Дорогу он уже выучил наизусть: сперва она широкая, пыльная, мелькающая, — мимо проносились легковые машины, грузовики, автобусы, навстречу они мчались еще быстрее, обдавая лицо пыльной бурей, нарастающим ревом, и хотя отцовские руки и грудь были рядом, Витя всякий раз вздрагивал, когда позади раздраженно гудели. Отцу это не нравилось, — в понедельник ему все не нравилось, — он бормотал:

— Перестань трусить! Нет ничего паскуднее мужской трусости.

Буйное шоссе еще продолжало нестись вдаль, к горизонту оно тоскливело ниточкой, а они свернули на лесную дорогу. Здесь стало так тихо, что даже слышно было, как отец сопит над ухом.

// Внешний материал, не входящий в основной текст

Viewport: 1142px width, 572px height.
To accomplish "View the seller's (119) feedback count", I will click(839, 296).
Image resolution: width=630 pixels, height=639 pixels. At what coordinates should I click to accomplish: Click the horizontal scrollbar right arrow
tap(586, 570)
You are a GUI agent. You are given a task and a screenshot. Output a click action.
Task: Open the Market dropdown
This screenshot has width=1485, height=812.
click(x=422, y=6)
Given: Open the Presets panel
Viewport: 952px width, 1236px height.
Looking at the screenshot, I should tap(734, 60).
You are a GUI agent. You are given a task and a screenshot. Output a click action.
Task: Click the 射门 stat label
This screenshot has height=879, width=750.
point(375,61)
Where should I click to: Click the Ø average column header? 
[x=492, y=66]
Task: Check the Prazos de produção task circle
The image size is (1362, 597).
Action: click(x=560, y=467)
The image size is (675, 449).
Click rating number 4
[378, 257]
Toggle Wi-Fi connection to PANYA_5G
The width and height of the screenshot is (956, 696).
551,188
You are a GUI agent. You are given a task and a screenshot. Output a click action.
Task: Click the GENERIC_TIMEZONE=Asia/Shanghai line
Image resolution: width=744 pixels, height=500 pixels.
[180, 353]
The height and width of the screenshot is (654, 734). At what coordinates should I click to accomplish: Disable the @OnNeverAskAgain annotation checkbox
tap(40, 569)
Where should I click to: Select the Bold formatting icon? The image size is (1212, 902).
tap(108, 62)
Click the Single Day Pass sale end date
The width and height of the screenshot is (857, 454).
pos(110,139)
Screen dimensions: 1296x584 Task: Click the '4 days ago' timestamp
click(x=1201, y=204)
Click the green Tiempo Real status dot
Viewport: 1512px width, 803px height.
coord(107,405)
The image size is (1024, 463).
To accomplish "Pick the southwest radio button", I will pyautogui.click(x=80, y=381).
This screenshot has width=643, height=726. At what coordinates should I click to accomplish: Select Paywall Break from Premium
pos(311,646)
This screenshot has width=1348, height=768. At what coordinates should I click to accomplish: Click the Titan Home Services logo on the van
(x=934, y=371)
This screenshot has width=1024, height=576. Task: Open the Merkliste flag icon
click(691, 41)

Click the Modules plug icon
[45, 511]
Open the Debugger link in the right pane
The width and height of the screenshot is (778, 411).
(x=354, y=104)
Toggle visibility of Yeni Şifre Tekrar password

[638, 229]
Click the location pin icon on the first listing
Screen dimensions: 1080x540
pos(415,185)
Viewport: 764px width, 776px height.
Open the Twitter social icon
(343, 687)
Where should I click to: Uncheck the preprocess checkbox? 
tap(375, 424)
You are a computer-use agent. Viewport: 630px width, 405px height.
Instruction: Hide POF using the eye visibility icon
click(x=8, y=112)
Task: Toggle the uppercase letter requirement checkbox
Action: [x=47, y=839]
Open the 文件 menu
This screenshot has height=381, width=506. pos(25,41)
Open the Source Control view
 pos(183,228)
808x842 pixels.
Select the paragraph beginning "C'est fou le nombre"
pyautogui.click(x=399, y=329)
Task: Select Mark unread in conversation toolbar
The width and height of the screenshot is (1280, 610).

Солнечные лучи заблудились в верхушках сосен, разбрызгались в них, отыскивая землю, и только поляны по сторонам были весело раскалены. А тут, на узкой лесной дороге, всегда сумрачно прели лужи, пахло теплой сыростью. Уже проще было бы спешиться и вести велосипед за руль, но отец упрямо крутил педали, виляя между лужами и узловатыми корнями. Лицо его ожесточилось — Витя знал это, даже не глядя на него.

— Ты помнишь, о чем я просил тебя?

— Помню.

— О чем?

— Чтоб сам шнуровал ботинки.

— А еще?

— Не позволял кормить себя с ложки.

— А еще?

— Не смотрел до поздней ночи телевизор.

Вырулив на край поляны, жарко облитой солнцем, отец сказал:

— Давай передохнем.

Они всегда здесь отдыхали, хотя Витя нисколько не уставал. Нетерпение его росло, но он знал, что это не должно быть заметно.